Among patients with CD, the terminal ileum is the most frequently involved site of stricturing disease. While approximately 10% of patients initially present with a stricturing phenotype, the risk of developing strictures increases over time estimated at 15% by 10 years and over 20% by 20 years after diagnosis(4). Importantly, 40-70% of patients with fibrostenotic CD will eventually require surgical intervention due to complications such as obstruction or failure of medical therapy(5). Nevertheless, not all strictures cause symptoms immediately - an estimated \~17% of small-bowel CD may be asymptomatic when detected (6). Despite the availability of advanced medical therapies, current treatment options have shown limited effectiveness in preventing or reversing intestinal strictures in CD(7-9).

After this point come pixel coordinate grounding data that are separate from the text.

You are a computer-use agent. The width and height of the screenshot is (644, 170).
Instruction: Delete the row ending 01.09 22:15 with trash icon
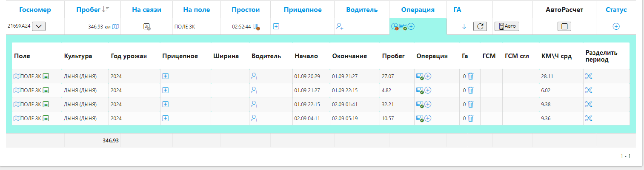pos(470,90)
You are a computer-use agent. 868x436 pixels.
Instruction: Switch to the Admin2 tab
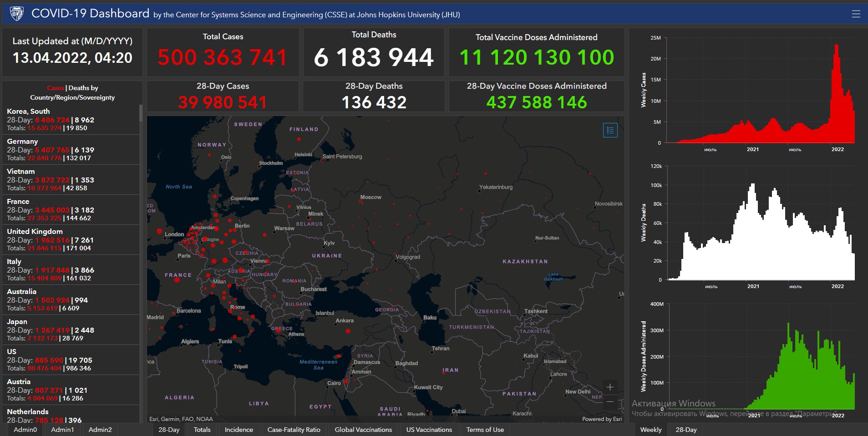click(x=100, y=430)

Much of the current epidemiologic data is derived from the Vienna and Montreal classification systems, which are based primarily on symptomatic disease(5). As such, the true burden of asymptomatic fibrostenotic CD may be underrecognized. Small bowel strictures may be incidentally detected in asymptomatic patients undergoing imaging or endoscopy for unrelated reasons, raising important clinical questions regarding their natural history and optimal management. The optimal management of incidentally found, asymptomatic strictures remain unclear; there are currently no firm guidelines on whether to intervene early or simply observe. For example, no clear consensus exists on managing an incidental stricture in an asymptomatic patient - endoscopic dilation might delay progression, but any proactive intervention must balance potential benefits against risks(4,6,10). Consequently, despite the widespread use of biologics, the incidence of strictures in CD has remained largely unchanged.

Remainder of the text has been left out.